Home | Battles | Cemeteries | Descendants | Find A Soldier | Towns | Units | Site Map Chandler, Charles Marcellus
MILITARY SERVICE
Age: 34, credited to Montpelier, VT
Unit(s): 6th VT INF
Service: comn ASURG, 6th VT INF, 10/10/61 (10/14/61), pr SURG, 10/29/61 (11/18/61), resgd 10/7/63
See Legend for expansion of abbreviations
VITALS
Birth: 07/01/1827, Tunbridge, VT
Death: 03/19/1889
Burial: Green Mount Cemetery, Montpelier, VT
Marker/Plot: Lot 592
Gravestone photographer: Kathy Valloch
Findagrave Memorial #: 74191443
MORE INFORMATION
Alias?: None noted
Pension?: Yes, 6/21/1880; widow Abby J., 4/23/1889, VT
Portrait?: VHS Collections, USAHEC off-site, Gibson Collection
College?: Not Found
Veterans Home?: Not Found
(If there are state digraphs above, this soldier spent some time in a state or national soldiers' home in that state after the war)
Remarks: None
DESCENDANTS
(Are you a descendant, but not listed? Register today)
BURIAL:
Copyright notice
Green Mount Cemetery, Montpelier, VT
Check the cemetery for location/directions and other veterans who may be buried there.
Obituary
OBITUARY.
Charles Marcellus Chandler, M. D.
By Dr. Henry Janes, Waterbury, Vt.Charles M. Chandler
Charles M. Chandler was born in the town of Tunbridge, Vt., July 1st, 1827. His father was Dr. Chas. B. Chandler, late of Montpelier, Vt.
1827-1889
Marcellus received his education at Chelsea and Bradford, Vt. After leaving academy he was engaged for several years in teaching and as a clerk in a country store.

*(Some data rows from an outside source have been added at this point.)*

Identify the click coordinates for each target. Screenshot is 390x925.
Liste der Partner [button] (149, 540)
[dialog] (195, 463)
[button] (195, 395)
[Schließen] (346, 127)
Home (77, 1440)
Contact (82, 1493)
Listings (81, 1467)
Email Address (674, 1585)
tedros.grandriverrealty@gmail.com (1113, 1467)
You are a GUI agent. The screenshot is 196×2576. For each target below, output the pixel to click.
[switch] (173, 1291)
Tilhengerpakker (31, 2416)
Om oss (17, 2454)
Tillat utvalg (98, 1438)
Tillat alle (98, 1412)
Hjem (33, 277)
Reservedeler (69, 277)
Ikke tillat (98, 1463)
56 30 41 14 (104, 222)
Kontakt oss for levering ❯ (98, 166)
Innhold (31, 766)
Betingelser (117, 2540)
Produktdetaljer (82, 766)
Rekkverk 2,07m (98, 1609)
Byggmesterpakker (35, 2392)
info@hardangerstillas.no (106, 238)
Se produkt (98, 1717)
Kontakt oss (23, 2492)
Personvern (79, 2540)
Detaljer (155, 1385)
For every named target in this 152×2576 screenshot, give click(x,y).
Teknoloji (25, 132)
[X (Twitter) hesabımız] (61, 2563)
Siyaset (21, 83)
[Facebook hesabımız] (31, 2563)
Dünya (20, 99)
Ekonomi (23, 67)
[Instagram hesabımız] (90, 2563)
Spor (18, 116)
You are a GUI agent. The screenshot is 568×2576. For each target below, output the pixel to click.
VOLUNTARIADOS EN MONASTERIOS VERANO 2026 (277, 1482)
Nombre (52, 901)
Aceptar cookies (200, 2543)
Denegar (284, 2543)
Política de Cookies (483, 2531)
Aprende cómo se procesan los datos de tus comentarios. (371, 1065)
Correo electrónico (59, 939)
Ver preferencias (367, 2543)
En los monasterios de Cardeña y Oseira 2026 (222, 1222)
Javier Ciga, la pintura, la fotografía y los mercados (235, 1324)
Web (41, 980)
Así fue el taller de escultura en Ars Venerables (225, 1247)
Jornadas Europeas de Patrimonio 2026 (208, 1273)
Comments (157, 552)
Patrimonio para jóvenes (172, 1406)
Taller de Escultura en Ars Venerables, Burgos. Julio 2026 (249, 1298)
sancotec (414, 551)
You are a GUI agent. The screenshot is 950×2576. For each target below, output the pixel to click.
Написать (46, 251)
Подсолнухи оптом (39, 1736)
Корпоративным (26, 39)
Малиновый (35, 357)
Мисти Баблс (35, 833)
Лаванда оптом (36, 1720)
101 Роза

In 1850 he began the study of medicine, which he continued for four years under his father's tuition but attending the winter courses of lectures at the Harvard Medical College, Boston, where he graduated in 1854.
After graduation he went into practice with his father, at Tunbridge, where he remained about a year. He then went to South Strafford where he practiced until the time of his marriage.
In 1860 he married Miss Abby Hazen,of Peekskill, N. Y., and removed to Montpelier.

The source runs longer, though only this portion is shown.